[Stored data]
%%

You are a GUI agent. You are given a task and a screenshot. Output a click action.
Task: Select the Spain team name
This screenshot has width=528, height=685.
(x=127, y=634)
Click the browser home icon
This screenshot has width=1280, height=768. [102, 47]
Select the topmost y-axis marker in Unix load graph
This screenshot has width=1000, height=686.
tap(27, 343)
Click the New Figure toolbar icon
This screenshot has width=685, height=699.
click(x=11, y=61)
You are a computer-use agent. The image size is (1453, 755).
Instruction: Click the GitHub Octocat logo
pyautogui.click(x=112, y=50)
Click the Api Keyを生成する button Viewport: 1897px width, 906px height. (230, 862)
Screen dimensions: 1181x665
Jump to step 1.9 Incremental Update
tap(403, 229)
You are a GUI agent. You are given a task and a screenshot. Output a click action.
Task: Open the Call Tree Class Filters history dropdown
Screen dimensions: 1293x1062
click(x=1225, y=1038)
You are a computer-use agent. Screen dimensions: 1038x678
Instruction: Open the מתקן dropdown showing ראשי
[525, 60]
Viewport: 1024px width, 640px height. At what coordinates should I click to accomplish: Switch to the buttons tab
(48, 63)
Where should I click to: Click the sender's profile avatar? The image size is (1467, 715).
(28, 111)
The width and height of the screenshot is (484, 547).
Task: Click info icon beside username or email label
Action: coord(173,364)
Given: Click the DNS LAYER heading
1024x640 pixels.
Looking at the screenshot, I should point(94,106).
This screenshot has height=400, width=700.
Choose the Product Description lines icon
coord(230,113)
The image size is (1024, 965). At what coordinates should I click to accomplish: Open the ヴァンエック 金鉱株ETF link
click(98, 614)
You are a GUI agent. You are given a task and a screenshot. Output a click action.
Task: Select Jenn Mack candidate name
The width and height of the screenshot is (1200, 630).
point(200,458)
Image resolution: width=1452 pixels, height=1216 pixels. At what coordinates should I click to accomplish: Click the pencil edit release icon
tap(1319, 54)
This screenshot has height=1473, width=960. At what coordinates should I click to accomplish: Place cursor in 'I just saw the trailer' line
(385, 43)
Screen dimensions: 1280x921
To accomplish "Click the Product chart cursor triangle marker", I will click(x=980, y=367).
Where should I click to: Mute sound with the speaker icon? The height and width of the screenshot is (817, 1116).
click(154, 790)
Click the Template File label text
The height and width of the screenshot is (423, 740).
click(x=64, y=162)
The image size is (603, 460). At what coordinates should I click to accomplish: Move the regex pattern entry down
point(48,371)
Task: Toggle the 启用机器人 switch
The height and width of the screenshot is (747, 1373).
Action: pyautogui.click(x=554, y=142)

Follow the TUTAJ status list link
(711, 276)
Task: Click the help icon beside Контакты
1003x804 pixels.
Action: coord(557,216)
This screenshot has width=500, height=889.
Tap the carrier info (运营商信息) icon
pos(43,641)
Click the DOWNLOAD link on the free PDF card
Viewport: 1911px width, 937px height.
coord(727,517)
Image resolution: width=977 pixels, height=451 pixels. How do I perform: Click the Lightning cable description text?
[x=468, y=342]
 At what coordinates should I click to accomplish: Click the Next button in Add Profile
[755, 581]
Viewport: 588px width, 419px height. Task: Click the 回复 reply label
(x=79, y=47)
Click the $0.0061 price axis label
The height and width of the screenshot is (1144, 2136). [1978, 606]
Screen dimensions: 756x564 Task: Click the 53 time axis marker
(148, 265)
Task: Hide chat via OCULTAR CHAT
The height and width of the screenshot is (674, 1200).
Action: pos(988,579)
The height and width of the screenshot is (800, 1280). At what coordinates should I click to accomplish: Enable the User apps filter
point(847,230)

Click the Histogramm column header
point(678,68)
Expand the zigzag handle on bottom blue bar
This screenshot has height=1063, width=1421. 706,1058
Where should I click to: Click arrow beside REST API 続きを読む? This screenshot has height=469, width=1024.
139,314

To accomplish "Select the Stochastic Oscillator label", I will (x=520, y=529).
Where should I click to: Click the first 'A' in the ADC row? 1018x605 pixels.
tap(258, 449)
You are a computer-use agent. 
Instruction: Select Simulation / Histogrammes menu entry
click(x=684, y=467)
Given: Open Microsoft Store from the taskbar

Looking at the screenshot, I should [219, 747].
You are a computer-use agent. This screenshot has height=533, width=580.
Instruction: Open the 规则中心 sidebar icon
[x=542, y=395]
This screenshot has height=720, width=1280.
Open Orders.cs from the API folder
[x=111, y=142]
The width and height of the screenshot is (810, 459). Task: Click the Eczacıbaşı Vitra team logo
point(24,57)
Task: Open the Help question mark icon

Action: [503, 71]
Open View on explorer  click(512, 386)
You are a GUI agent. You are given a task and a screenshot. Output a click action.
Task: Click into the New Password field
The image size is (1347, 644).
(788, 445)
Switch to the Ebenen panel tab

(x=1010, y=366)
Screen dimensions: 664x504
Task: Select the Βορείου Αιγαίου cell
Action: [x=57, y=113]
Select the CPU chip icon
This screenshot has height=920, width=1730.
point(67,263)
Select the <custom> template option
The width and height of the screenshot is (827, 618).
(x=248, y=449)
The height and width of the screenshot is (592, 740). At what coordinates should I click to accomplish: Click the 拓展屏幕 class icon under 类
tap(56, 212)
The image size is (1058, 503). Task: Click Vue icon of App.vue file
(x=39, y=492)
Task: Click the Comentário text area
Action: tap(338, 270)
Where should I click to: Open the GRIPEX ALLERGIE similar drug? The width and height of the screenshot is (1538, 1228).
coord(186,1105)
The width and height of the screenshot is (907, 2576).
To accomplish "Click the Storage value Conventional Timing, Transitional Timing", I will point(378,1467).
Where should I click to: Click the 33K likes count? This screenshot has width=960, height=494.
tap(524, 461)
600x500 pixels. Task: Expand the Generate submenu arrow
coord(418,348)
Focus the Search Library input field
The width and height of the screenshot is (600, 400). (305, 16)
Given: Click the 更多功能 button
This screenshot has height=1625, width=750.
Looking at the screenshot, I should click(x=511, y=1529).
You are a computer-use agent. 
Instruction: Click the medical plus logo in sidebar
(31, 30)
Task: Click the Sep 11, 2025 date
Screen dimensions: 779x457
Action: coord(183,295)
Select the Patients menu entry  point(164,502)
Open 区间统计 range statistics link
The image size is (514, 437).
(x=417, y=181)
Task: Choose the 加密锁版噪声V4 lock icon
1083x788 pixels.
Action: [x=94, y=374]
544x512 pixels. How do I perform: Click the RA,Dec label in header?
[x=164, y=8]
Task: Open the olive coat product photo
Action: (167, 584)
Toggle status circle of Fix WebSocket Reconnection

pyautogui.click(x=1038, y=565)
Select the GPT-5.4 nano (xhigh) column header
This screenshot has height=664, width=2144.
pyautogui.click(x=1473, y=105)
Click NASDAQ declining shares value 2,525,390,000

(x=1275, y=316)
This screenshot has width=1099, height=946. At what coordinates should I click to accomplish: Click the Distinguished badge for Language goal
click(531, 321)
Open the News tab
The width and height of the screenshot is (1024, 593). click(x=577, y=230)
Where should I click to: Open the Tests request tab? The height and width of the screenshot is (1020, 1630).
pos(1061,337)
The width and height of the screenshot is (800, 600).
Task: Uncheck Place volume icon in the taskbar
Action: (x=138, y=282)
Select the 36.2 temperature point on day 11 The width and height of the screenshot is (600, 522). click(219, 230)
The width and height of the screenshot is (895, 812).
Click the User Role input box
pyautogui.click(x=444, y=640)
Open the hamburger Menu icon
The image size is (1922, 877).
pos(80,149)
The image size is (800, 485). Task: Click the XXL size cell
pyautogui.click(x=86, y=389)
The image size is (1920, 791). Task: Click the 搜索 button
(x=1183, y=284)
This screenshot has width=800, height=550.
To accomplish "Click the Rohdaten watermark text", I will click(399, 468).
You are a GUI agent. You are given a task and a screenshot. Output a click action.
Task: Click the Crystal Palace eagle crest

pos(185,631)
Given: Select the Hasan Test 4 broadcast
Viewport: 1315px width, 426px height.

%%

Could you quote, exactly as they appear, the line containing "Click the User Role input box" and every line after it to the end of the records above?

| RESULT OF THIS TASK |
Click the User Role input box
pyautogui.click(x=444, y=640)
Open the hamburger Menu icon
The image size is (1922, 877).
pos(80,149)
The image size is (800, 485). Task: Click the XXL size cell
pyautogui.click(x=86, y=389)
The image size is (1920, 791). Task: Click the 搜索 button
(x=1183, y=284)
This screenshot has width=800, height=550.
To accomplish "Click the Rohdaten watermark text", I will click(399, 468).
You are a GUI agent. You are given a task and a screenshot. Output a click action.
Task: Click the Crystal Palace eagle crest

pos(185,631)
Given: Select the Hasan Test 4 broadcast
Viewport: 1315px width, 426px height.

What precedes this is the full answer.